Task to carry out: Return, without anything added, the lines from the one containing "Events [menuitem] (88, 701)" through the end of the entries below, exactly as written.

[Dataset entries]
★ ★ ★
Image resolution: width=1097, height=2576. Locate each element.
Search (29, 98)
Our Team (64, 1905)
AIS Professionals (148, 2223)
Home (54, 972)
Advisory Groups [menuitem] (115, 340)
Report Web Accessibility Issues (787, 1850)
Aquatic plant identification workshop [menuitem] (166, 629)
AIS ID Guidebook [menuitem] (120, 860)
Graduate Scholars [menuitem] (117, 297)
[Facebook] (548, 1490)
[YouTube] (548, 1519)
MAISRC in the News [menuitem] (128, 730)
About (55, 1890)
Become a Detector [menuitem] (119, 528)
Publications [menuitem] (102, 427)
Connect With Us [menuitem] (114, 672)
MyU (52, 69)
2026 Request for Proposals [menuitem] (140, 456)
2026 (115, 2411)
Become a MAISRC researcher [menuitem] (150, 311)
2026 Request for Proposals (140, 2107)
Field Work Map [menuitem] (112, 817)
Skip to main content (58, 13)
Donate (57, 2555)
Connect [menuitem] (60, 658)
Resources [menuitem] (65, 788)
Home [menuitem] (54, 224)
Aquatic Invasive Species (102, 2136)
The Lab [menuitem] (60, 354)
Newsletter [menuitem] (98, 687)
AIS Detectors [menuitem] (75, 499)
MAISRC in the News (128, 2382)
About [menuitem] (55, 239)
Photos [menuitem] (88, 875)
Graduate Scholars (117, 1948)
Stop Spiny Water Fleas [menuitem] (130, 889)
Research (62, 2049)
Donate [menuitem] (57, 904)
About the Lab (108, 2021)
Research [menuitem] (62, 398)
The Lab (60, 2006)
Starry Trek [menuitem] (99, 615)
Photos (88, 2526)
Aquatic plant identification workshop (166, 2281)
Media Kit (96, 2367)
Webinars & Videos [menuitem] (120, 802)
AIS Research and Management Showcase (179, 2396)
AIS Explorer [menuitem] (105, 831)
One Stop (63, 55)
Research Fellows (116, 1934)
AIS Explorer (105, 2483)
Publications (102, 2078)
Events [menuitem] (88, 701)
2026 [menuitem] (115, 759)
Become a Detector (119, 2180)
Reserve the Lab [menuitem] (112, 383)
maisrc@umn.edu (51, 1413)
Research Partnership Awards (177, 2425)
★ ★ ★
Response area:
Events [menuitem] (88, 701)
2026 [menuitem] (115, 759)
Become a Detector (119, 2180)
Reserve the Lab [menuitem] (112, 383)
maisrc@umn.edu (51, 1413)
Research Partnership Awards (177, 2425)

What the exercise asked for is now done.